Согласно новой версии стандарта, "в организации необходимо определить порядок приема пищи, напитков и курения вблизи средств обработки информации"
Из п.9.2.3 можно узнать, что, согласно ГОСТу, "пароли являются наиболее распространенными средствами подтверждения идентификатора пользователя" - а вовсе не его личности, как это записано в оригинале.
В п.9.4.2 встречаем более серьезную терминологическую ошибку, когда вместо "принудительно устанавливаемого маршрута" (enforced path) вдруг начинает использоваться термин "оптимальный маршрут".
В п.9.5 a) фраза "identifying and verifying the identity, and if necessary the terminal or location of each authorized user" т.е. "идентификация и проверка личности, а при необходимости – терминала и местоположения каждого авторизованного пользователя" переведена так: "идентификацию и верификацию компьютера пользователя и, если необходимо, терминала и местоположение каждого авторизованного пользователя".

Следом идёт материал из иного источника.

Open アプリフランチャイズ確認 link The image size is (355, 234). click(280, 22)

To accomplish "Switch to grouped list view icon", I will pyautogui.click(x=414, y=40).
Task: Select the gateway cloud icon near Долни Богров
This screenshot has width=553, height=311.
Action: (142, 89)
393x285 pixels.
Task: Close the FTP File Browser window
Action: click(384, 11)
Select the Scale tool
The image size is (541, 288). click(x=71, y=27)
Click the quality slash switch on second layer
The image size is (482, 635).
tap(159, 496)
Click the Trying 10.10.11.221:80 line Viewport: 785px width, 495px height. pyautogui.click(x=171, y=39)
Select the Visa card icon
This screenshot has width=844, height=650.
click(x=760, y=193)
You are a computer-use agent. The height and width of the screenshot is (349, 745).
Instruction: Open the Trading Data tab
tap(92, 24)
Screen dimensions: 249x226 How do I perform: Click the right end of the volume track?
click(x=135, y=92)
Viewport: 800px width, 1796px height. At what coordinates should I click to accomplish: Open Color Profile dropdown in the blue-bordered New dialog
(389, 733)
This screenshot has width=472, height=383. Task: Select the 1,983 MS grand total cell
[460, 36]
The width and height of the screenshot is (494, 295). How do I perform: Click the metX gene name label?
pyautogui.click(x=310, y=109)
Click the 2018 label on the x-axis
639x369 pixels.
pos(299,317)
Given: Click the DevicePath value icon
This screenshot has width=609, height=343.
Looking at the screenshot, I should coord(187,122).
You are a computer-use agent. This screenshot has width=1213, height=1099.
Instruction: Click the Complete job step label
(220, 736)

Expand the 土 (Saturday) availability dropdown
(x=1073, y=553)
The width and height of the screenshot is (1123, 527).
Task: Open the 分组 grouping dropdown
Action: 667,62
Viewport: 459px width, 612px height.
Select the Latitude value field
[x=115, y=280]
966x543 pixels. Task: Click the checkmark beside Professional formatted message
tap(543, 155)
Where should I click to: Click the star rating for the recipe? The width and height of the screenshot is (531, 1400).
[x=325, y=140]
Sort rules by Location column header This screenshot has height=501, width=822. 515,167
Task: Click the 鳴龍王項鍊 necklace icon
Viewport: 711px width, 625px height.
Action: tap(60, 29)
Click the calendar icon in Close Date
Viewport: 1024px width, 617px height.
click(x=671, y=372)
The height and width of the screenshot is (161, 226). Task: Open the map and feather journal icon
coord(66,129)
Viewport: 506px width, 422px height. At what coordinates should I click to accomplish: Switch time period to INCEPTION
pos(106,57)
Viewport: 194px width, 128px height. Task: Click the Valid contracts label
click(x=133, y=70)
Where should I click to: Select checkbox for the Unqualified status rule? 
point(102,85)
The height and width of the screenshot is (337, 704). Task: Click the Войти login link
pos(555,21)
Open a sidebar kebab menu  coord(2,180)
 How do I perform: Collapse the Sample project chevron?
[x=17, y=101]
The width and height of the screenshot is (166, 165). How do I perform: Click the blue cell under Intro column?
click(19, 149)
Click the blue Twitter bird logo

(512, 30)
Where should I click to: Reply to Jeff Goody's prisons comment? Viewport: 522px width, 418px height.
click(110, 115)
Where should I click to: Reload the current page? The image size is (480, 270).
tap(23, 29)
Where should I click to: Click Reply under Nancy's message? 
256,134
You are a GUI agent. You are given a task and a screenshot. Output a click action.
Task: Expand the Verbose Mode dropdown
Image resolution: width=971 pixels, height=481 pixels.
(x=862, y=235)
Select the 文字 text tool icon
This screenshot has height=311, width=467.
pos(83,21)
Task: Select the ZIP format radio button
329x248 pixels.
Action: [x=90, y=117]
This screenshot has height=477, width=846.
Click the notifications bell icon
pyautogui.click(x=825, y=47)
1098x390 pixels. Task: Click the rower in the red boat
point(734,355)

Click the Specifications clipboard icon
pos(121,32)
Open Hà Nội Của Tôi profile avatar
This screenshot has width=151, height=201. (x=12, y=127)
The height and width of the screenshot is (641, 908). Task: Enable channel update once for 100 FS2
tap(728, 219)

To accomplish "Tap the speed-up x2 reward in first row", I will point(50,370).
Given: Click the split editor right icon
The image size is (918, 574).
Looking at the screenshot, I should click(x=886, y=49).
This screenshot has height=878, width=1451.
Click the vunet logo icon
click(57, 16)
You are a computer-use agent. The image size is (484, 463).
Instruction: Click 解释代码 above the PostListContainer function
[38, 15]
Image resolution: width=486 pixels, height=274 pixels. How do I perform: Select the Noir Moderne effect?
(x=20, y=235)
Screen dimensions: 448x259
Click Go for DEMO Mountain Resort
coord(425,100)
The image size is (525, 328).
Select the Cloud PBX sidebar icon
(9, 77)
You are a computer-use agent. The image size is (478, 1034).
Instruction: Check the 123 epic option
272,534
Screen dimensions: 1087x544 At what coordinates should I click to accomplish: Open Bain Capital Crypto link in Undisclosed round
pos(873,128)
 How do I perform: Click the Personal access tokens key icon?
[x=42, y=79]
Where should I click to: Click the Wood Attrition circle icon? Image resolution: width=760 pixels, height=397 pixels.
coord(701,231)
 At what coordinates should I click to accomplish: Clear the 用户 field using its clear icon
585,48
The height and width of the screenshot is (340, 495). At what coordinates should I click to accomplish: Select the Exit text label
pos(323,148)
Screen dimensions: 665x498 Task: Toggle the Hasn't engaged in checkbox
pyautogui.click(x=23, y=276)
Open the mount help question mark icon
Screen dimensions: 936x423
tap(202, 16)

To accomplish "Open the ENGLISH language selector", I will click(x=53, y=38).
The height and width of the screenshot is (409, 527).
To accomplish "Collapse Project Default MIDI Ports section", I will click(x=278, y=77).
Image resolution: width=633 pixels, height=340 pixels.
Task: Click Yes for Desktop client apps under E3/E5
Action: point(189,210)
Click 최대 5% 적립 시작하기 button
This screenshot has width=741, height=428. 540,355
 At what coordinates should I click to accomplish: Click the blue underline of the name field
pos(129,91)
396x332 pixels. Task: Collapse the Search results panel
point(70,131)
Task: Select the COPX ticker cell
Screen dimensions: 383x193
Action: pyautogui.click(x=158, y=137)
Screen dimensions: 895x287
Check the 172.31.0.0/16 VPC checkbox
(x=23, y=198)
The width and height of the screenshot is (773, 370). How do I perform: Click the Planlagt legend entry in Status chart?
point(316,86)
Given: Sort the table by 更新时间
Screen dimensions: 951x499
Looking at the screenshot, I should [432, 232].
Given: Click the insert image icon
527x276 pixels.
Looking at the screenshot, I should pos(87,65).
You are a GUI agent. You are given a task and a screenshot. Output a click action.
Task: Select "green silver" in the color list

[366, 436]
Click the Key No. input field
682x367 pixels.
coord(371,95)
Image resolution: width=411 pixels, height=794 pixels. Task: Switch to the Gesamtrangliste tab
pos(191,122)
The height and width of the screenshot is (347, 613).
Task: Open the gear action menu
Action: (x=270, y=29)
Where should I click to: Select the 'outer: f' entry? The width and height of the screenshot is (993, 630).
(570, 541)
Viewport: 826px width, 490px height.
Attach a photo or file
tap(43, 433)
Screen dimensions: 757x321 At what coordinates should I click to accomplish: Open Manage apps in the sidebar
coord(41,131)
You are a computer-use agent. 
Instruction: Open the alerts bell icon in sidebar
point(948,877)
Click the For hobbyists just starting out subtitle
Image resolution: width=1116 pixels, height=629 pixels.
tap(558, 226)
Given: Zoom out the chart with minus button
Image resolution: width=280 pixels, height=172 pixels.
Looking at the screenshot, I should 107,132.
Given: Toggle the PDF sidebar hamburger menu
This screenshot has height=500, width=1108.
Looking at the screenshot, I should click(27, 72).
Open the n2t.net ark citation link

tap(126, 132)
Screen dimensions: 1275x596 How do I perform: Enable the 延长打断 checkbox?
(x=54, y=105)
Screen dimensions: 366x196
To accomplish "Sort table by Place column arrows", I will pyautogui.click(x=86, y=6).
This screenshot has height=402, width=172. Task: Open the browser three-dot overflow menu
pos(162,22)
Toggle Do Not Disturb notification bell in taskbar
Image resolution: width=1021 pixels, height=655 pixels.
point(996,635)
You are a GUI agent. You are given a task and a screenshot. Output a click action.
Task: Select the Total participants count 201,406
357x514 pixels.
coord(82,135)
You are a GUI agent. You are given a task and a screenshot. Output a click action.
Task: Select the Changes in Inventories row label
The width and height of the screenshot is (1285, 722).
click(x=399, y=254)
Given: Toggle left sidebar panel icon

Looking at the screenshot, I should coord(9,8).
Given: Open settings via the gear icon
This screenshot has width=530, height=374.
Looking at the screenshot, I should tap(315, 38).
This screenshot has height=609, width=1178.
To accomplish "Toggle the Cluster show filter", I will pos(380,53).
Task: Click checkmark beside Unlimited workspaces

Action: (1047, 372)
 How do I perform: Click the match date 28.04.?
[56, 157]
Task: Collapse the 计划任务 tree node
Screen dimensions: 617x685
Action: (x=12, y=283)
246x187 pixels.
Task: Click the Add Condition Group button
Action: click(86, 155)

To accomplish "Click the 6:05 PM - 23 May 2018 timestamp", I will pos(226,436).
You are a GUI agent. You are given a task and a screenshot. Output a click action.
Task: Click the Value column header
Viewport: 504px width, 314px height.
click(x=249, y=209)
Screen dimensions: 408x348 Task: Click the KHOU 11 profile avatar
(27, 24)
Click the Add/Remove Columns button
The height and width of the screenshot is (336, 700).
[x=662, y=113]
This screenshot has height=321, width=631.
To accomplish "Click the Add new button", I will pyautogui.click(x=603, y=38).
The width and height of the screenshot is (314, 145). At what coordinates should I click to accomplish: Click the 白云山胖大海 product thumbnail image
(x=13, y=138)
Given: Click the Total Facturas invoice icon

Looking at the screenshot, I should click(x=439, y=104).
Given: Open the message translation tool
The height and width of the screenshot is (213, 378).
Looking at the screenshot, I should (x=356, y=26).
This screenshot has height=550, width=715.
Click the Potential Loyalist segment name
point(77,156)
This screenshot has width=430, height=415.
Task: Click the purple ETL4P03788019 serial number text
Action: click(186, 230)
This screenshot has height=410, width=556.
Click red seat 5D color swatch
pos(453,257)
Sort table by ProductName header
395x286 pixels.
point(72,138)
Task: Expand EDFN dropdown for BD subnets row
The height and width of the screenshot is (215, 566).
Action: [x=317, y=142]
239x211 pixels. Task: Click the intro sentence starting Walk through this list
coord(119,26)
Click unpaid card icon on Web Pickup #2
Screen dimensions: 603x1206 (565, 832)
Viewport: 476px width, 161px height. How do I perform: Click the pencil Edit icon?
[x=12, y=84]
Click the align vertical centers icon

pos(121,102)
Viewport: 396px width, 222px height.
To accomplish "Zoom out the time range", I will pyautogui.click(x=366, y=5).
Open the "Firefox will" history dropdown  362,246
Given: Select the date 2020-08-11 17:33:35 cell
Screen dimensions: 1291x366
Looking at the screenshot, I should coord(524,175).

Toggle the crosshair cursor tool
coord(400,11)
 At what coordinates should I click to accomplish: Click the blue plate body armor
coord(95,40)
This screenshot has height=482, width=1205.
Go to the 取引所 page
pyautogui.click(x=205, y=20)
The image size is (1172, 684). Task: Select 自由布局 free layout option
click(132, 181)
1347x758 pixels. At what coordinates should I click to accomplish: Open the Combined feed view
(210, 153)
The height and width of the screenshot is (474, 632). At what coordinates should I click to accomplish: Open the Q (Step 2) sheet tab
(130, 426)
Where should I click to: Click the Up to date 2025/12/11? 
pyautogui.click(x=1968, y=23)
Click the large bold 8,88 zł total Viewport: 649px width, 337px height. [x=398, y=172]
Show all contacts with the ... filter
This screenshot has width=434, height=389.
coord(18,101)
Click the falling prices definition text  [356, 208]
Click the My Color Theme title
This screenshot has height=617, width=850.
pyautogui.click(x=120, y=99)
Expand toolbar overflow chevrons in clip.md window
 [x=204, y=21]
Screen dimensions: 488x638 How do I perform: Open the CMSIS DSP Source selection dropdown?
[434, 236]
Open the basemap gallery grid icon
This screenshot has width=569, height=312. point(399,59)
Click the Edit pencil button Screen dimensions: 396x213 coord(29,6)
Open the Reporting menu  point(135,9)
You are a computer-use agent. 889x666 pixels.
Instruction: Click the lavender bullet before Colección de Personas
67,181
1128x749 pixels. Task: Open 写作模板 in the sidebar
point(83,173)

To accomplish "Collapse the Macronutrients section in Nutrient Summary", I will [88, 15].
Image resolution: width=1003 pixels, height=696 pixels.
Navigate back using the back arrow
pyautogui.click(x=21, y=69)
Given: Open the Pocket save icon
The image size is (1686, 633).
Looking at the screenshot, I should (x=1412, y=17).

Серьезная ошибка допущена в п. 10.2.1 "Подтверждение корректности ввода данных", подпункт а). Перевод "Для этого целесообразно применение … а) проверки исключения двойного ввода или другие проверки ввода с целью обнаружения следующих ошибок" полностью искажает смысл данного пункта, который как раз рекомендует двойной ввод как меру обеспечения правильности исходных данных.
Особенно много мелких и не очень мелких неточностей в переводе главы 12, где часто встречаются термины, относящиеся к юриспруденции и делопроизводству. Следуя печальной традиции, заложенной еще при переводе стандартов ИСО серий 9000 и 14000, термин records как только ни переводился, однако ни разу не было использовано его правильное значение - "документы", и это существенно повлияло на смысл получившегося текста.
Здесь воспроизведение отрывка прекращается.